Margot Bentley used to be a nurse who worked with patients with Alzheimer’s disease. After receiving her own diagnosis of early Alzheimer’s, she told her family and executed a written document that if the time came when there was “no reasonable expectation” of her recovery from extreme physical or mental disability, that she be allowed to die. She included a list of measures to be withheld, including nourishment and liquids. Ten years later she was in the final stage of the disease. She lived at a care facility and required assistance with virtually all activities of daily living, including feeding. In 2013 her family applied to the Supreme Court of British Columbia to prevent the care home from feeding her, as was Bentley’s wish.

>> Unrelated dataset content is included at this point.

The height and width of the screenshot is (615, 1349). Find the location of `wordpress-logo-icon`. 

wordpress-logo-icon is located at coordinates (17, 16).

The judge dismissed the family’s case because, among other reasons, Bentley was not dying; there was confusion around validity of documents; adults are allowed to change their minds even after making written instructions; and, Bentley’s behaviour (opening her mouth to accept food) suggested she was capable of making the decision to accept oral nutrition and hydration. The Court was not convinced that opening her mouth was a mere reflex.

The family appealed some parts of the decision, and the B.C. Court of Appeal dismissed the case on March 3, 2015. The Court demonstrated a preference for respecting the wishes of the “present self” over the “past self”:

“ It should come as no surprise that a court of law will be assiduous in seeking to ascertain and give effect to the wishes of the patient in the ‘here and now’, even in the face of prior directives, whether clear or not.”

Although this case is not binding in Ontario it would most likely be considered if a similar issue were to arise. However, our laws governing advance directives differ and it is entirely possible that a judge in Ontario would reach a different conclusion should the same issue be litigated here.